■ **Prompt 1**
Using the Oxford editorial, what are the answers to these?
(a) What region does the Policy Exchange proposal use to describe the size of the metropolitan area around Oxford?
(b) At what time of year did the authors release the proposal?
(c) Who leads the county council?
■ **Prompt 2**
How would you rewrite the stretch of the Oxford editorial from "The county council, it" through "number one priority." with "pedestrian" replaced by "cyclist"?
■ **Prompt 3**
How would the Oxford editorial go on from the point where it stops?

4:17pm Thursday 14th August 2008


Not much needs to be said about the Policy Exchange think tank's proposal that development should be allowed to run riot around Oxford to create a metropolitan area the size of the West Midlands.

One need only reference the time of year that the authors chose to release it - the silly season. At a busier time of the year, it would probably have gone largely unnoticed.

Let us simply say that the Policy Exchange plan would put an end to all that we know and love about not only Oxford, but the whole of Oxfordshire. Indeed, it would destroy the character of a large part of the South East.

More to the point, it will never happen.

Of more interest to us is the vision of Oxford expounded this week by the leader of the county council Keith Mitchell.

Mr Mitchell, famed for being wed to his car, has this week championed the cause of the pedestrian in the centre of Oxford.

The county council, it appears, has finally accepted that the changes introduced as part of the Oxford Transport Strategy have done little to make life better for those on foot - and that it is now time to make the pedestrian the number one priority.

■ **Supplied information**
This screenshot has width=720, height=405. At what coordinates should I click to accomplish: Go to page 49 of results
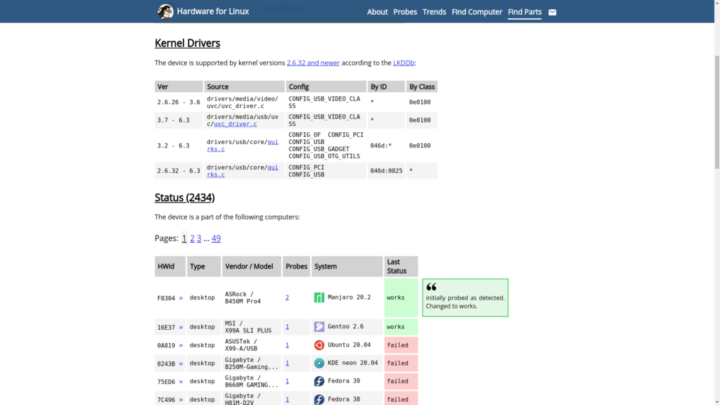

■ **Task result 1**
(a) The West Midlands.
(b) The silly season.
(c) Keith Mitchell.

■ **Task result 2**
The county council, it appears, has finally accepted that the changes introduced as part of the Oxford Transport Strategy have done little to make life better for those on foot - and that it is now time to make the cyclist the number one priority.

■ **Task result 3**
Mr Mitchell has promised a review, and one that will deliver results within months.

That is a bold promise, particularly given that we have been awaiting many of the improvements promised as part of OTS for a decade or more.

Is Mr Mitchell really going to deliver us a bus-free Queen Street in the near future? Can we expect to see the improvements in Broad Street that we have dreamed of for so long?

And can the High be wrenched out of the hands of the bus companies and returned to its status as one of Europe's great streets?

These are all achievable, but they could require major investment and a very firm hand from County Hall.

There are many competing interests - not least among the bus companies themselves - and it will take something much more than a talking shop to force real change.